La obra de Blázquez incita a la nostalgia, al recuerdo; está llena de sensibilidad y de poesía. Sus rincones, sus fuentes, sus bodegones, sus flores rebosan humanidad aun cuando no existan en sus obras una presencia humana palpable. Encontrar algo sugerente y distinto. Es como si el tiempo se hubiera paralizado y cada objeto guardara los secretos de la belleza y de la intemporalidad; por eso son obras tan personales y al mismo tiempo tan genéricas…

Cinco Días, Madrid

La luz es la protagonista más obvia de los cuadros de Manuel García Blázquez, una luz intensa y al tiempo suave, cuya interactuación con el color y una técnica que continúa portando la antorcha del impresionismo define la obra de este pintor. Pero el otro gran protagonista es la unión, cargada de lirismo, de la memoria y la imaginación, que proporciona los escenarios de estos cuadros: habitaciones y paisajes un tanto atemporales que pudieran provenir tanto de la infancia del pintor como de su presente, o incluso de sus sueños, pero que parecen una mezcla de todos ellos, de los elementos contemplados y recordados con más agrado, unidos en un solo escenario.

Unas habitaciones y paisajes en los que rara vez vemos retratada la figura humana, pero que dejan una sensación de calidez y vida, de estar intensamente habitados. Es una decisión notable la de dejar casi siempre a estos habitantes fuera de campo, invisibles, como si acabaran de irse o estuvieran a punto de entrar en sus casas cargadas de lilas y rosas o en sus floridas vistas de campo salmantino o del Valle del Jerte.

Manuel Muñiz Menéndez

ABC de las Artes

Cuando uno lleva más de quince años dedicado a la docencia de la pintura y más de veinte al ejercicio profesional de la misma, casos como e de Manuel se han repetido, únicamente, dos o tres veces en todo ese tiempo.

Manuel tiene eso que nosotros llamamos “mano”, pero mucha. Se enfrenta con la obra intentando pintar lo que no se sabe, y la obra veces deriva hacia lo automático; él borra, empieza de nuevo, tapa, etc., y casi siempre acaba vencedor en el diálogo profundo, que consigue tener ese hondo silencio de la sobras bien hechas.

 Javier Pereda Piquer

En la pintura de Blázquez hay una realidad interpretada desde acordes querenciales… Es cuando busca con su dibujo la máxima similitud, pero vista desde un prisma hecho a su imagen y semejanza. De ahí que uno sienta lo temporal y lo intemporal, factores de memoria y un algo que rima con los sentidos.

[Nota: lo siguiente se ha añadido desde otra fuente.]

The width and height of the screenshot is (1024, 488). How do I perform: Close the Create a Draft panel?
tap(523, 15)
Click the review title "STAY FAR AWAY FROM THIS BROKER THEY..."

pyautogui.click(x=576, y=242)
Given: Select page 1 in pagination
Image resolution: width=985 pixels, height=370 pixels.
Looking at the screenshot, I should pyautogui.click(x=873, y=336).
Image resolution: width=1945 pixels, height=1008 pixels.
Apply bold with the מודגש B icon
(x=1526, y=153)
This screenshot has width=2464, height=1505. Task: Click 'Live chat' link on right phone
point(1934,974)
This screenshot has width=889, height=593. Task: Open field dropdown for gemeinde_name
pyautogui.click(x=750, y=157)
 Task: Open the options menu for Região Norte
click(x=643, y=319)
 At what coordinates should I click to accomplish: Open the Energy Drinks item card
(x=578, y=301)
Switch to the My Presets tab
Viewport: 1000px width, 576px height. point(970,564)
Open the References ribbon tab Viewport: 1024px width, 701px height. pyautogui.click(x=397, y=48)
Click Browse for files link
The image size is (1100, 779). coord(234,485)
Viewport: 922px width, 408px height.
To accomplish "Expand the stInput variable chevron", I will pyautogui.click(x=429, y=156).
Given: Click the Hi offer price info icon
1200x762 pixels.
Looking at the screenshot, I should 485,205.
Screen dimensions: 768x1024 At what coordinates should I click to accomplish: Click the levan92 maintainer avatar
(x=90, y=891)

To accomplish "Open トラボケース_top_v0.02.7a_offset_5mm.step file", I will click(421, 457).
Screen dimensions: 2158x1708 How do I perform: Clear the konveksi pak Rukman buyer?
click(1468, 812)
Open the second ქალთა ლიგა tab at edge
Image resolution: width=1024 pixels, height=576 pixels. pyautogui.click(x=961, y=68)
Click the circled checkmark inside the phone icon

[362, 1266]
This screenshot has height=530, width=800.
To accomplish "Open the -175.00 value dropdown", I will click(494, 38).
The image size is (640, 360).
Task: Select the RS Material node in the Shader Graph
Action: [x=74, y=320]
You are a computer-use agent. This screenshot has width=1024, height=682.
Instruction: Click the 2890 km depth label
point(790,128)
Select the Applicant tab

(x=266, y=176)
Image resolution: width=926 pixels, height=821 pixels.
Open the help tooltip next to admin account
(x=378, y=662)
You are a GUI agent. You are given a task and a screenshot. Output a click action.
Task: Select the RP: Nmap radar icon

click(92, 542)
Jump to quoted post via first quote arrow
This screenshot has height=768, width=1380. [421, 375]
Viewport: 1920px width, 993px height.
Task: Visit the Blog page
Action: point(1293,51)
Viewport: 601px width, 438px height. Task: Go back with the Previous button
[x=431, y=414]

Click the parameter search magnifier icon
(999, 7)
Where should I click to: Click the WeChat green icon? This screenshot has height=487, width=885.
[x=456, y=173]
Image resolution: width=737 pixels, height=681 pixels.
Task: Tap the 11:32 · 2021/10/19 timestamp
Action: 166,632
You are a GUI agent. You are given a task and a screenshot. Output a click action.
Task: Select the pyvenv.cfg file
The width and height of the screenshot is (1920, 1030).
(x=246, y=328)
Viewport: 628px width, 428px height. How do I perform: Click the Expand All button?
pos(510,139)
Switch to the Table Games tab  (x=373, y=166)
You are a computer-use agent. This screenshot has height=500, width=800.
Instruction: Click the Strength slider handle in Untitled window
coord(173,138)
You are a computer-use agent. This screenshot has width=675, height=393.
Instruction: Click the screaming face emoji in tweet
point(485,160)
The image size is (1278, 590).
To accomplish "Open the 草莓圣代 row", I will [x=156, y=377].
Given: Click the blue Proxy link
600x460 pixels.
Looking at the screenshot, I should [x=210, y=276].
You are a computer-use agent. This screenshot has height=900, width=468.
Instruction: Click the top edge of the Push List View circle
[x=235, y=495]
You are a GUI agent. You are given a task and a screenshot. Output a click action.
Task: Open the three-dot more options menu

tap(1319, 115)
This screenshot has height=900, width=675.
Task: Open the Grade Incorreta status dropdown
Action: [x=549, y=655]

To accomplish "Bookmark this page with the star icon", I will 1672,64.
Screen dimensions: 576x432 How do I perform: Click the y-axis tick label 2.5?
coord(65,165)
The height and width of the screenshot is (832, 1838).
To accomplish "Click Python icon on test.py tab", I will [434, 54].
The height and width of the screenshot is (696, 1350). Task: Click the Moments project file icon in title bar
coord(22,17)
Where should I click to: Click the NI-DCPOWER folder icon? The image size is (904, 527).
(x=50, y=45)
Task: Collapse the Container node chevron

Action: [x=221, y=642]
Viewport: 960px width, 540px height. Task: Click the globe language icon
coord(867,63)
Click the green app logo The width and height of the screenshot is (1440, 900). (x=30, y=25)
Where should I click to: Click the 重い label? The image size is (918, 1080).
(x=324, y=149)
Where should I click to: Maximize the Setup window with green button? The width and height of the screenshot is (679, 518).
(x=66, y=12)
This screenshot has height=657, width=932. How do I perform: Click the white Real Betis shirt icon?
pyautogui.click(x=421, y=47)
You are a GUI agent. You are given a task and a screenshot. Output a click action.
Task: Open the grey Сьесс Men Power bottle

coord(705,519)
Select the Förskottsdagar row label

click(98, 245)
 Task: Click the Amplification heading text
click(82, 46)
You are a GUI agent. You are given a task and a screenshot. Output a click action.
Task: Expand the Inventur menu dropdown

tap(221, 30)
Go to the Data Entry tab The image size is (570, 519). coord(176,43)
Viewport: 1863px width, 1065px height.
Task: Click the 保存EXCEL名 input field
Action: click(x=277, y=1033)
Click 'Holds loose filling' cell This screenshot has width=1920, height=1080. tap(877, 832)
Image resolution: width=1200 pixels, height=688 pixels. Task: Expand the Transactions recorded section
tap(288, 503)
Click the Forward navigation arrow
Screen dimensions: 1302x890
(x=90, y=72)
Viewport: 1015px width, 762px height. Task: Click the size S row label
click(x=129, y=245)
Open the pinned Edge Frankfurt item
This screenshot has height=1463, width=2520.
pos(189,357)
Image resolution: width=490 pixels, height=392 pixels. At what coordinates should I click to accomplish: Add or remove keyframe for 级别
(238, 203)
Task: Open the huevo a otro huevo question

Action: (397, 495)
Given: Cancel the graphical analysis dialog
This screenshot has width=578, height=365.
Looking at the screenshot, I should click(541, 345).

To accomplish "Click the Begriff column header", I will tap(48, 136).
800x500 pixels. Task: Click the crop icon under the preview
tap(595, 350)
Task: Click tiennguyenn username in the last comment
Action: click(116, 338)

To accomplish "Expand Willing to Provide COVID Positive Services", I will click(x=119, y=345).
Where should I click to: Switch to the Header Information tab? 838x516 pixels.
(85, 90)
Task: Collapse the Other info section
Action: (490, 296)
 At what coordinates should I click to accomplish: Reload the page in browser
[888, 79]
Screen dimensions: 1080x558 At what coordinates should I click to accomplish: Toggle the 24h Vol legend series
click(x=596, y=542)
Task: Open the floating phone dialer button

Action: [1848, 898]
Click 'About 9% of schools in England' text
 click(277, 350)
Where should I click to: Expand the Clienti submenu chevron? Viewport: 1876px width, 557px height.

 El Punto de las Artes. Madrid

 La muestra actual, ejecutada en la línea del realismo lírico, apoyado en ese dominio excepcional de la técnica que se sostiene en un impecable dibujo y en el exacto cromatismo que sabe dosificar con una luz que emerge del cuadro para llenar todo el ambiente…

Quienes se asomen a la galería de arte en estas fechas, gozarán de la pintura de este maestro que nos demuestra que los premios recibidos no son fruto de la casualidad, sino del reconocimiento a una tarea, a una dedicación y a unas aptitudes que nos ponen de manifiesto que Manuel García Blázquez es un valor cotizable dentro del panorama artístico pictórico del momento actual en España.